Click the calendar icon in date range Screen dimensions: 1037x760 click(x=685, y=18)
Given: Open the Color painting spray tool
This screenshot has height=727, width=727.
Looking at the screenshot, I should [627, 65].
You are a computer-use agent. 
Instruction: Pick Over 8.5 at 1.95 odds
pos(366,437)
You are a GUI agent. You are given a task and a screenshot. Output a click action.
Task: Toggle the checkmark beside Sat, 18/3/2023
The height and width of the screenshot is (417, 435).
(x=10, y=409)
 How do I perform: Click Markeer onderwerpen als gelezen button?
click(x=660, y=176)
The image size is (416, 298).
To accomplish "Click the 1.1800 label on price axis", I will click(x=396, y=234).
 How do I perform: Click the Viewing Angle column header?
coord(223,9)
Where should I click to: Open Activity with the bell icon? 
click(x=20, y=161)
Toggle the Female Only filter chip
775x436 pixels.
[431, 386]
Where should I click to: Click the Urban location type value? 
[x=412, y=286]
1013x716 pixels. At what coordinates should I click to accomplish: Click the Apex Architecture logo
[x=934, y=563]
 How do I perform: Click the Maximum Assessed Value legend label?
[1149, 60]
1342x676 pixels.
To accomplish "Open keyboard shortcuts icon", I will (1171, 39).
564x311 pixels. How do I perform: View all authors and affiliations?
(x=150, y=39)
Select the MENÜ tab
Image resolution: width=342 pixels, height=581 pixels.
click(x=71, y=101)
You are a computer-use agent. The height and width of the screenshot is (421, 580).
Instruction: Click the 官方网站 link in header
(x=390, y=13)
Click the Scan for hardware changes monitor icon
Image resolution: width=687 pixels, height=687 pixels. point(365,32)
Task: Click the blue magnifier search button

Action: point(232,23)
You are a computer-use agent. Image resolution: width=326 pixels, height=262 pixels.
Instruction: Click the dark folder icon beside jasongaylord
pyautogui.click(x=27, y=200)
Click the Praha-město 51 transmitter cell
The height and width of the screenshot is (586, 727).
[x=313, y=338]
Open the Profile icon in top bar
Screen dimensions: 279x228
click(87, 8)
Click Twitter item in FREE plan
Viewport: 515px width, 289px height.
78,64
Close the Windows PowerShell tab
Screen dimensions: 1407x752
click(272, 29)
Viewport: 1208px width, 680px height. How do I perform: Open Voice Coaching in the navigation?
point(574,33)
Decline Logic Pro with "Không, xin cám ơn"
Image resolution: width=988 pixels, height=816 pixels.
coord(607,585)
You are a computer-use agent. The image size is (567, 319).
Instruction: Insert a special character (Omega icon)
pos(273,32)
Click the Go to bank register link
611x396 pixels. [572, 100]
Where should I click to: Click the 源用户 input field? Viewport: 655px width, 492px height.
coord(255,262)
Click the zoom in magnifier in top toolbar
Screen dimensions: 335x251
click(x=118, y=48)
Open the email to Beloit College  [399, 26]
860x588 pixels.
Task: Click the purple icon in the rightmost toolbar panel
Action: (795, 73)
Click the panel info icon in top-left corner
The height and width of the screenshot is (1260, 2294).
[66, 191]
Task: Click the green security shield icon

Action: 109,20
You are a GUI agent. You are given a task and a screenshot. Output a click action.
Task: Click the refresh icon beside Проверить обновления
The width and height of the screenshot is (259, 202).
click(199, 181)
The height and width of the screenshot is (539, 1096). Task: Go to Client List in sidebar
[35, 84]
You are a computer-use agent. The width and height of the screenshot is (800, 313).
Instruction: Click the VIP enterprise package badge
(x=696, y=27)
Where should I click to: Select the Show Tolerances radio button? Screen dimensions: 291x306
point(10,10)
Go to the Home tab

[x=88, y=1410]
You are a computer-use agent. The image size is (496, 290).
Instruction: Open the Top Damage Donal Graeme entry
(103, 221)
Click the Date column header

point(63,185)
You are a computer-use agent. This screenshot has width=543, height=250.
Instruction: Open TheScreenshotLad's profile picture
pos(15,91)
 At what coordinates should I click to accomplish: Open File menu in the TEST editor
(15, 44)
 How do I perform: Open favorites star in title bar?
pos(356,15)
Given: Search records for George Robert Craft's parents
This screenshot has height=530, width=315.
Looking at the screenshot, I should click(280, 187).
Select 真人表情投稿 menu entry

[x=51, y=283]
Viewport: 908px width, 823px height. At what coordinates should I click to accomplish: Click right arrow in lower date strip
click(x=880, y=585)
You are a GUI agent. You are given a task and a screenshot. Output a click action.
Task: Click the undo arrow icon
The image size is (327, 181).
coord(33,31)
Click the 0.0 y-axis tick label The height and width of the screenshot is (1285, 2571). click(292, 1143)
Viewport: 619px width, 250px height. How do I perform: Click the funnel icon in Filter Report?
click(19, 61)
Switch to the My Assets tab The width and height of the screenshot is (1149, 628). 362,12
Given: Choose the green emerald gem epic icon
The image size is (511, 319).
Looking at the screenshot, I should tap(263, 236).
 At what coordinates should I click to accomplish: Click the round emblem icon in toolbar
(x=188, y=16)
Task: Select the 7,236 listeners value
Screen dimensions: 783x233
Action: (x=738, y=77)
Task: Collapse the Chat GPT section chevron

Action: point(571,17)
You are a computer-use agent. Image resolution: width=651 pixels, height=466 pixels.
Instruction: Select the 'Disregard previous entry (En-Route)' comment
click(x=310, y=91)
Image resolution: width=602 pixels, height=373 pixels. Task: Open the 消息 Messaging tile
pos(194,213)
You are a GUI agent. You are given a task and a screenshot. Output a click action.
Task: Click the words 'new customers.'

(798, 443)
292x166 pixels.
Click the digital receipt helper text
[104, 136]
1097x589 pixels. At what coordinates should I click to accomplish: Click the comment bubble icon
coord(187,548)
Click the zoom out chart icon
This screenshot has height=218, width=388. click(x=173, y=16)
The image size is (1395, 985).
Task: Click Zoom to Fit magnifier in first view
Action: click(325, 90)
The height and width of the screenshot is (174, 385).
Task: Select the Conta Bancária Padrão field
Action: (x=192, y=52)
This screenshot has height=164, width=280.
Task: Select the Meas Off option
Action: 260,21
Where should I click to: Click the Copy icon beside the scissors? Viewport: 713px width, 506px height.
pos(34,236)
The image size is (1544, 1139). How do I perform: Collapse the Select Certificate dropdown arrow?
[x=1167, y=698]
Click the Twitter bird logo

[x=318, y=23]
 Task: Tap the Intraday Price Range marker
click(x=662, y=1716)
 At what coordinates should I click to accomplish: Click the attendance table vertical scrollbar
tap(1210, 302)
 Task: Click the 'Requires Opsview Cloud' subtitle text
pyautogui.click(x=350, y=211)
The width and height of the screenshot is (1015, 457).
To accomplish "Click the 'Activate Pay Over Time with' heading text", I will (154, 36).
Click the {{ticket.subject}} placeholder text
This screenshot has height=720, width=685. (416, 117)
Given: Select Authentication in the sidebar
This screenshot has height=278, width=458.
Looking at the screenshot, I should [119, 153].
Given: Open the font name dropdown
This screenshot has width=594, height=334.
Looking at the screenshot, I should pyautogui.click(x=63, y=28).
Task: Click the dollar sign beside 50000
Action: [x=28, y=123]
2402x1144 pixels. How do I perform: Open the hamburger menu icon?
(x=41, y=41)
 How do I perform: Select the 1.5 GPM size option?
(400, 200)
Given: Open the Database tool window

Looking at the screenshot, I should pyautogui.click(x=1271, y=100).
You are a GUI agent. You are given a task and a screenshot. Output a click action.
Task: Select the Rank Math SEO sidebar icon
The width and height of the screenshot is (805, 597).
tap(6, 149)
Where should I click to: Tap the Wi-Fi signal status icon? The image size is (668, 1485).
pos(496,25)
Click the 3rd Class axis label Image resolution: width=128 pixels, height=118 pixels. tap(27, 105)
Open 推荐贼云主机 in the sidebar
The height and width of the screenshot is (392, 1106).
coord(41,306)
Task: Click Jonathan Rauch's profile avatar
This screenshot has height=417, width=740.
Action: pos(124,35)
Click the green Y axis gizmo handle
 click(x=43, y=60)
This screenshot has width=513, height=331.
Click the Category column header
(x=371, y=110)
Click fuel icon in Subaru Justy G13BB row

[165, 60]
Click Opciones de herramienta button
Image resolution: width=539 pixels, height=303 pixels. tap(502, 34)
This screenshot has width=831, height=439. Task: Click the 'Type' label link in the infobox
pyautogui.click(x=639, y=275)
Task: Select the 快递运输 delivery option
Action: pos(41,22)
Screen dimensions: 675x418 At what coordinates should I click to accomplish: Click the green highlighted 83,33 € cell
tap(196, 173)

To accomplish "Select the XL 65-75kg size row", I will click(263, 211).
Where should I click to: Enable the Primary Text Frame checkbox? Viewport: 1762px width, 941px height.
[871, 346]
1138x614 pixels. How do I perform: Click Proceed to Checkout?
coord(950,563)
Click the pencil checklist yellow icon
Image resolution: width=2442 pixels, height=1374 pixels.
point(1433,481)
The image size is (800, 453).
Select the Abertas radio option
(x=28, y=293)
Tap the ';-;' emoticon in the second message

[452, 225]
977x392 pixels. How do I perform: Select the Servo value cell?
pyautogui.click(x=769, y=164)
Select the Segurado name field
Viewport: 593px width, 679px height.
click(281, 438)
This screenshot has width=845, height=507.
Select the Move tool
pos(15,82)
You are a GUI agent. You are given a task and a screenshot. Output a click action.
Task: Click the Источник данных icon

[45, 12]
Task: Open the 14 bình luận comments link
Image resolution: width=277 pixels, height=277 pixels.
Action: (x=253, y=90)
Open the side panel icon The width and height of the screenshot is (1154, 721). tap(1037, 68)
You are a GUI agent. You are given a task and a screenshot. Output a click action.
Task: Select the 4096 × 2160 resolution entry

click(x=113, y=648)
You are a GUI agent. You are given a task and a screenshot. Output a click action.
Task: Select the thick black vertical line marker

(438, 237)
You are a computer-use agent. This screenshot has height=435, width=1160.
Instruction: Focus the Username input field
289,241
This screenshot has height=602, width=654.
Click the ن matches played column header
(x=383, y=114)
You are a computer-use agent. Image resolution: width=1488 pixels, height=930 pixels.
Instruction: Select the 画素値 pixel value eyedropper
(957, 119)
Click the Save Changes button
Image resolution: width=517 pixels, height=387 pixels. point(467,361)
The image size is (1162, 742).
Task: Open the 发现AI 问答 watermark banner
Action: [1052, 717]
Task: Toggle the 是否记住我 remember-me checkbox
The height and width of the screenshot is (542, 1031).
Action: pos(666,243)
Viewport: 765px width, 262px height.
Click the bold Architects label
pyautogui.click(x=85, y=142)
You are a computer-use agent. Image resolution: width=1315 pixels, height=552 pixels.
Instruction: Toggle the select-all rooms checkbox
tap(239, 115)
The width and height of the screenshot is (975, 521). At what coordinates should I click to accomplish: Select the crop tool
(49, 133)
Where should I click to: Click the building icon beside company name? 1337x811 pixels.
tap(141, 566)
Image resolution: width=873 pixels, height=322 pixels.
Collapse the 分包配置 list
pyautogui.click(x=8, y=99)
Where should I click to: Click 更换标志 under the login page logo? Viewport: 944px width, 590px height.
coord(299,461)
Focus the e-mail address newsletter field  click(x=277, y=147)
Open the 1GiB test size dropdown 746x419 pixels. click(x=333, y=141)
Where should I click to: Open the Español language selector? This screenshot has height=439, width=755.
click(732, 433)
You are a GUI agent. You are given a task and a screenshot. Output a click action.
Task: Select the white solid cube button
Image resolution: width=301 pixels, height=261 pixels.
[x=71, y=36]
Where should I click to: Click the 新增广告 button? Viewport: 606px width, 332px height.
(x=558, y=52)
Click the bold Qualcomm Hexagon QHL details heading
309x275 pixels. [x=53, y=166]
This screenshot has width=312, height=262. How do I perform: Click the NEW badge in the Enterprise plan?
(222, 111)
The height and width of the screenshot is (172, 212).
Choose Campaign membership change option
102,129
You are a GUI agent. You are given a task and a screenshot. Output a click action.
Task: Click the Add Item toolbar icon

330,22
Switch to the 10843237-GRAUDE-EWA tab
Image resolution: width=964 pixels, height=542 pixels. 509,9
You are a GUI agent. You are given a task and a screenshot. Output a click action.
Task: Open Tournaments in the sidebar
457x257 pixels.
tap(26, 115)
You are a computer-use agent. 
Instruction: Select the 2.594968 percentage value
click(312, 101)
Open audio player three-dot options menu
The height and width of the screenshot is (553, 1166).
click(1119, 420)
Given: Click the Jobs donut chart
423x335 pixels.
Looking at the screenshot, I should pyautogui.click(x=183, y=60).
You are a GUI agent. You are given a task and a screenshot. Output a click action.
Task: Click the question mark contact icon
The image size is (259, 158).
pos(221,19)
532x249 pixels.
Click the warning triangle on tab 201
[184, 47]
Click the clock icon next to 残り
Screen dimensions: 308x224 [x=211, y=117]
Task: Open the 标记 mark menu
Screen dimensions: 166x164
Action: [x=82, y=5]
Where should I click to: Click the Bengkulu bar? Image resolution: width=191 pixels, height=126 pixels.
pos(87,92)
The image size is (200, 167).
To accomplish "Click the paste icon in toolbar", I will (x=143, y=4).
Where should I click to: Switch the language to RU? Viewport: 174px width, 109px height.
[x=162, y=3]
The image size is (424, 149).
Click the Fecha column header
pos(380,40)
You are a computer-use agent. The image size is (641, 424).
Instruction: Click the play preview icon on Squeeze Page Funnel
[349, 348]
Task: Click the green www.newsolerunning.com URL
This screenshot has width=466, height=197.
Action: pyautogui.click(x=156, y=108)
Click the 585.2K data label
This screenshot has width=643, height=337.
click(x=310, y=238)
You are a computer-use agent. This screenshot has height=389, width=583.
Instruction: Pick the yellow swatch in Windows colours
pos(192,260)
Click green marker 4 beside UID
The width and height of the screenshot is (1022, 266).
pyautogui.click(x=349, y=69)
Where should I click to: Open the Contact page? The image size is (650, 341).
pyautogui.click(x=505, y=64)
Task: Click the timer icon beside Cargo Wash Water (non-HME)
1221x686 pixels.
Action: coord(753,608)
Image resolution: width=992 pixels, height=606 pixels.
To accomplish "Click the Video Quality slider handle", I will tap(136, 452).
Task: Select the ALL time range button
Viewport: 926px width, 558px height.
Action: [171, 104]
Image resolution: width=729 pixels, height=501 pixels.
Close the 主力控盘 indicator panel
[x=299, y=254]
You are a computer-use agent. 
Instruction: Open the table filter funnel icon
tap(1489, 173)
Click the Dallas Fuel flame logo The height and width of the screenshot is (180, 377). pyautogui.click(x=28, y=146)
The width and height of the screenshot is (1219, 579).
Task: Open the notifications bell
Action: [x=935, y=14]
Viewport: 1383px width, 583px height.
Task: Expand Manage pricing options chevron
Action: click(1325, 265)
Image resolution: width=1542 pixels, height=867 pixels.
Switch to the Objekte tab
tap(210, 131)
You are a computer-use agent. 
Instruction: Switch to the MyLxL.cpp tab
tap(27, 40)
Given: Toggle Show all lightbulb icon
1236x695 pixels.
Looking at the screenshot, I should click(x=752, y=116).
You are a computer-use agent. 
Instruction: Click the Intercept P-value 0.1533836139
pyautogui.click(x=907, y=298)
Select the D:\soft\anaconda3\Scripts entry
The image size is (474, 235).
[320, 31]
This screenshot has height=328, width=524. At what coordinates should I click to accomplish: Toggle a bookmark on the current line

+ + + + +

WHAT YOU SHOULD DO ->
Please reproduce the records from the start through the line containing "pos(366,437)", word for word.

EXERCISE ANSWER ->
Click the calendar icon in date range Screen dimensions: 1037x760 click(x=685, y=18)
Given: Open the Color painting spray tool
This screenshot has height=727, width=727.
Looking at the screenshot, I should [627, 65].
You are a computer-use agent. 
Instruction: Pick Over 8.5 at 1.95 odds
pos(366,437)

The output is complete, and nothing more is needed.